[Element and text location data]
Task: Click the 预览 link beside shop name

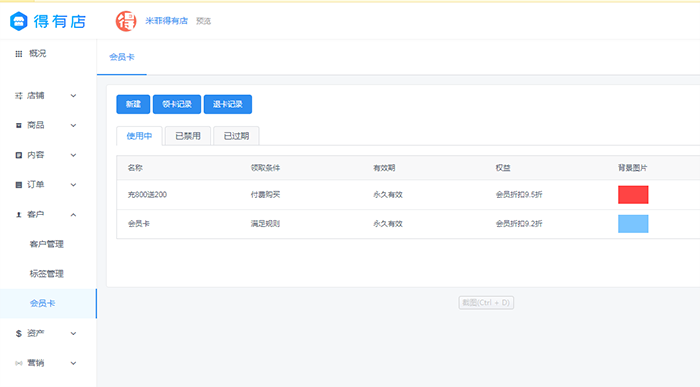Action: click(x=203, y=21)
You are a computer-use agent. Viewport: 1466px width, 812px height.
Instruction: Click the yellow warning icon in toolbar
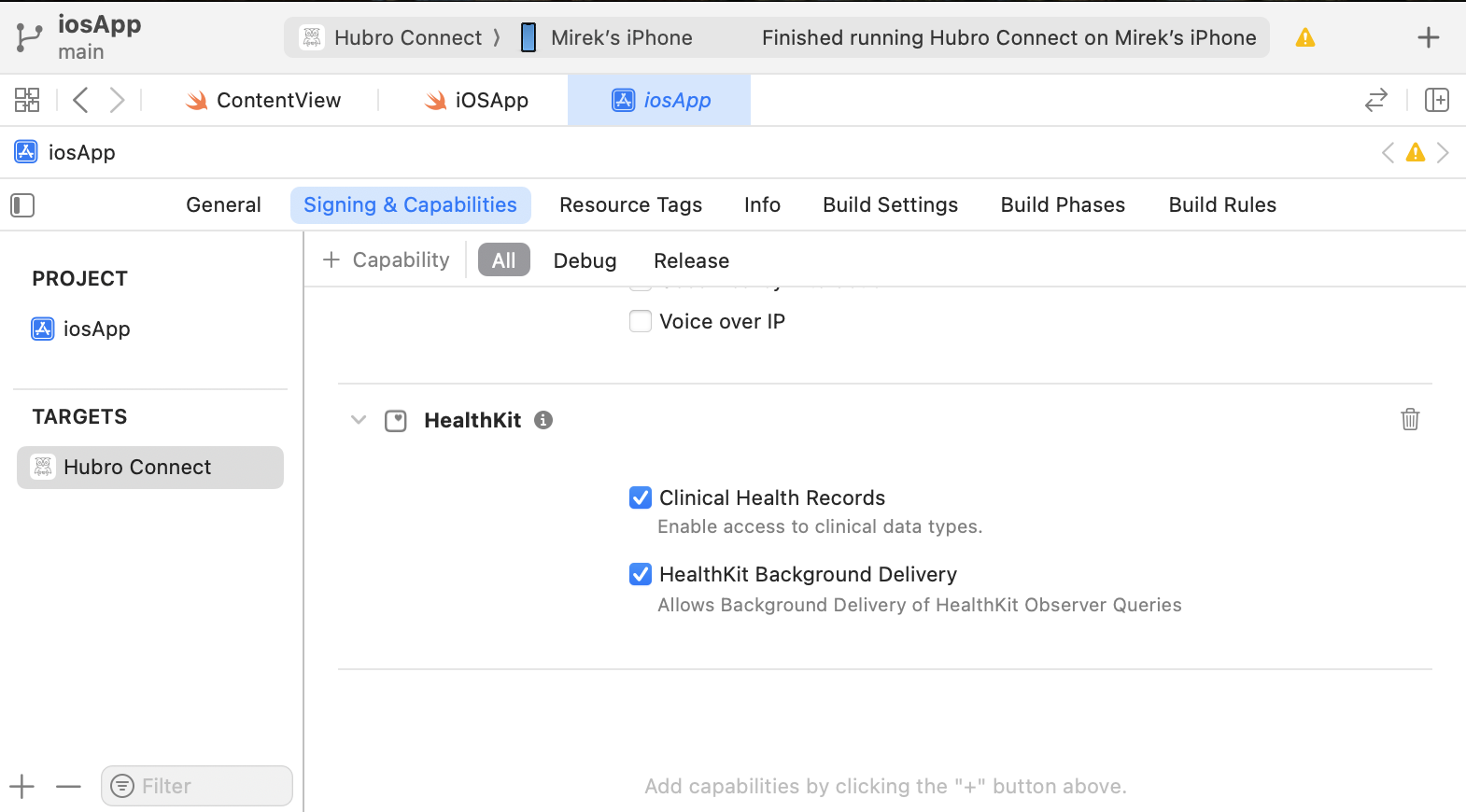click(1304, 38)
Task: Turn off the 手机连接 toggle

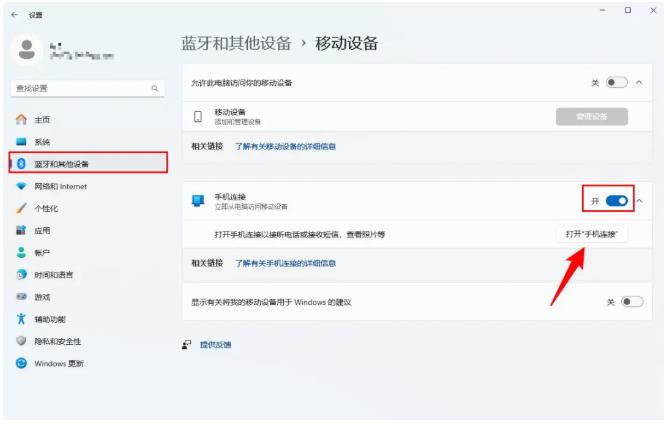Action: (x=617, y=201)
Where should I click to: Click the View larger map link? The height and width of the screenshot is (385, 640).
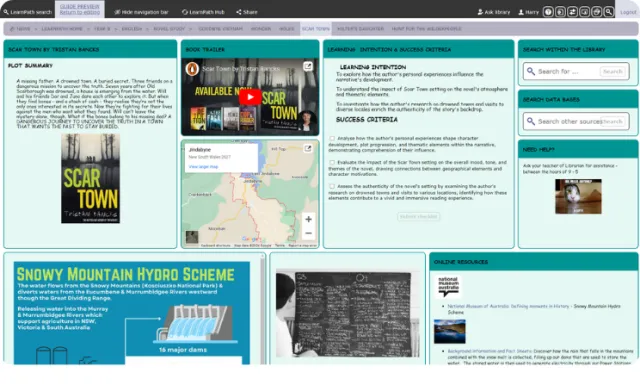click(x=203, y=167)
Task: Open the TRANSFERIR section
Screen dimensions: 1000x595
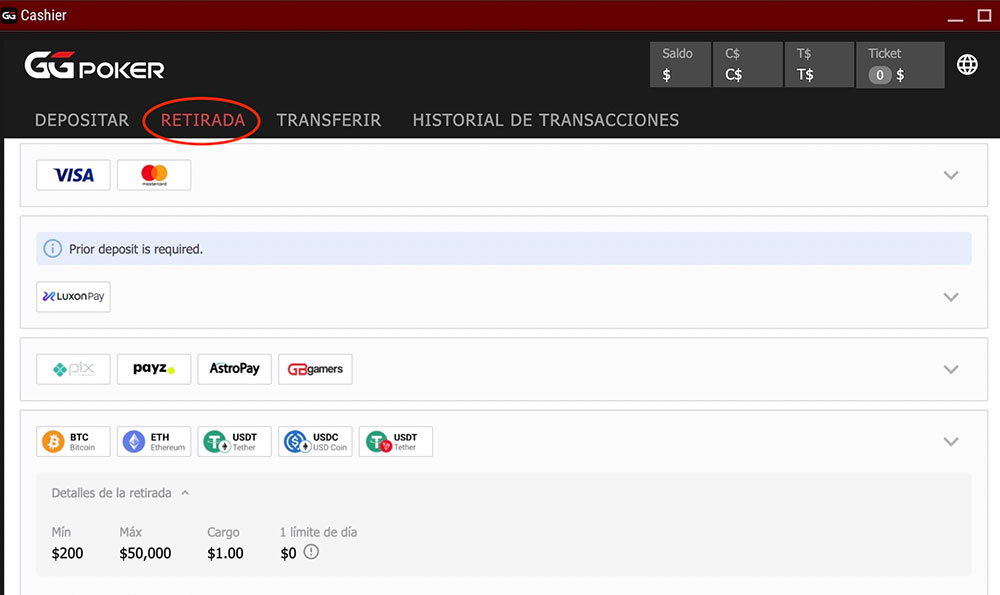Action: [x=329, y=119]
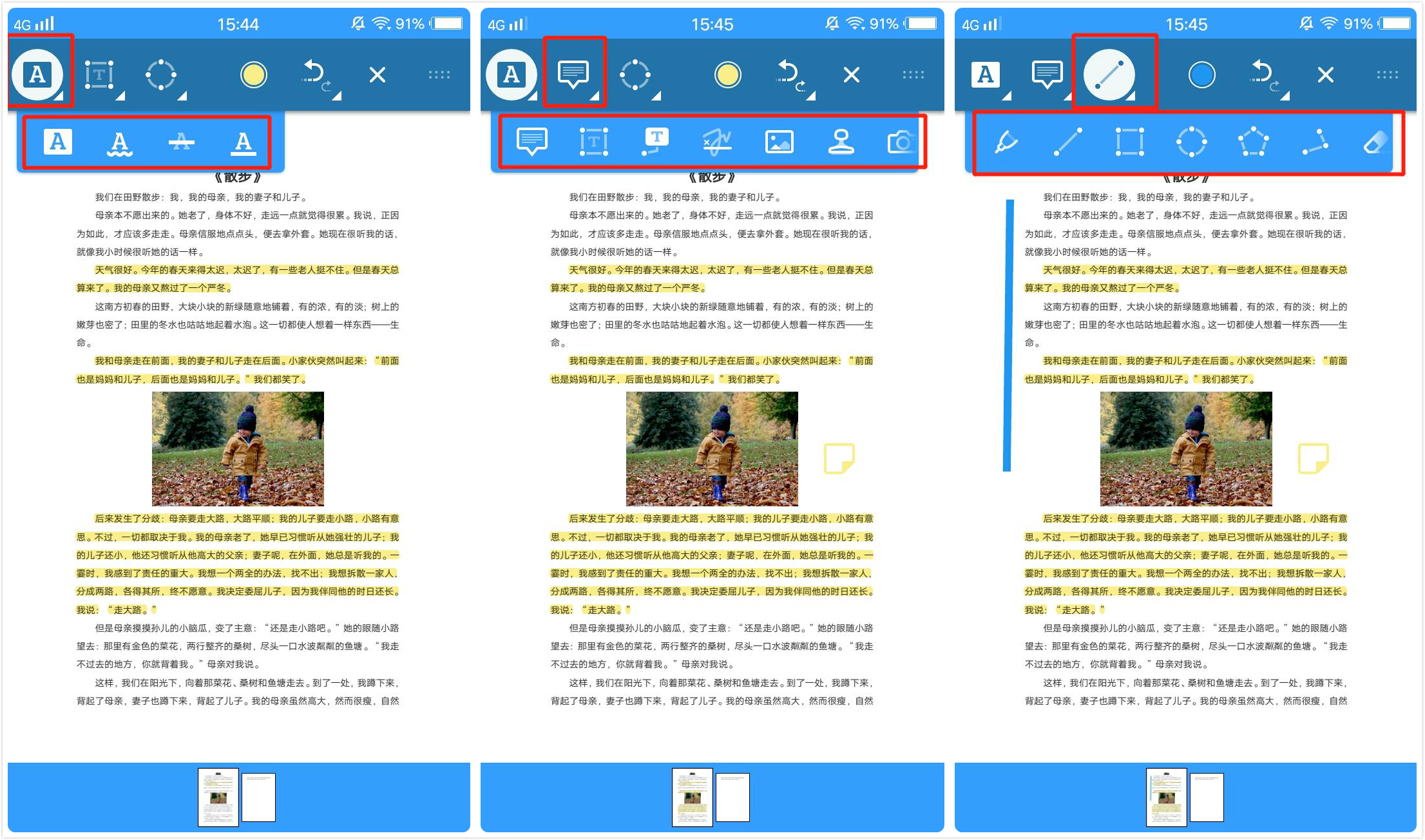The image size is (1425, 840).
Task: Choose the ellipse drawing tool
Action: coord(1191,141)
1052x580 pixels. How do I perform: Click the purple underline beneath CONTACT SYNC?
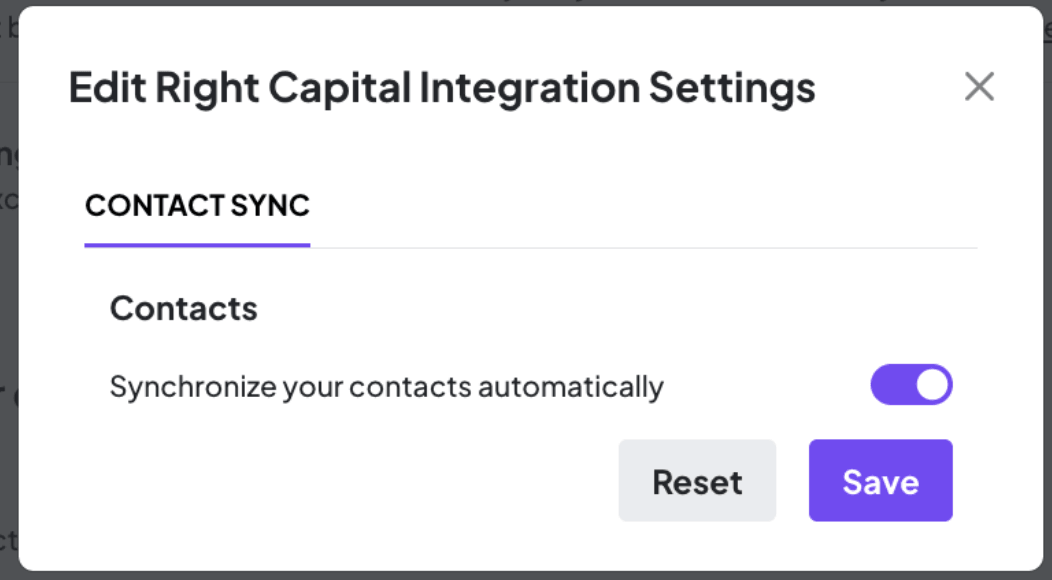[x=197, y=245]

* **EXERCISE**
Reproduce the lines from the one containing "Task: Open the TRANSFERIR section" through the last line, with the pictures omitted.

* **EXPECTED OUTPUT**
Task: Open the TRANSFERIR section
Screen dimensions: 1000x595
Action: [x=329, y=119]
The image size is (1425, 840).
Task: Choose the ellipse drawing tool
Action: coord(1191,141)
1052x580 pixels. How do I perform: Click the purple underline beneath CONTACT SYNC?
[x=197, y=245]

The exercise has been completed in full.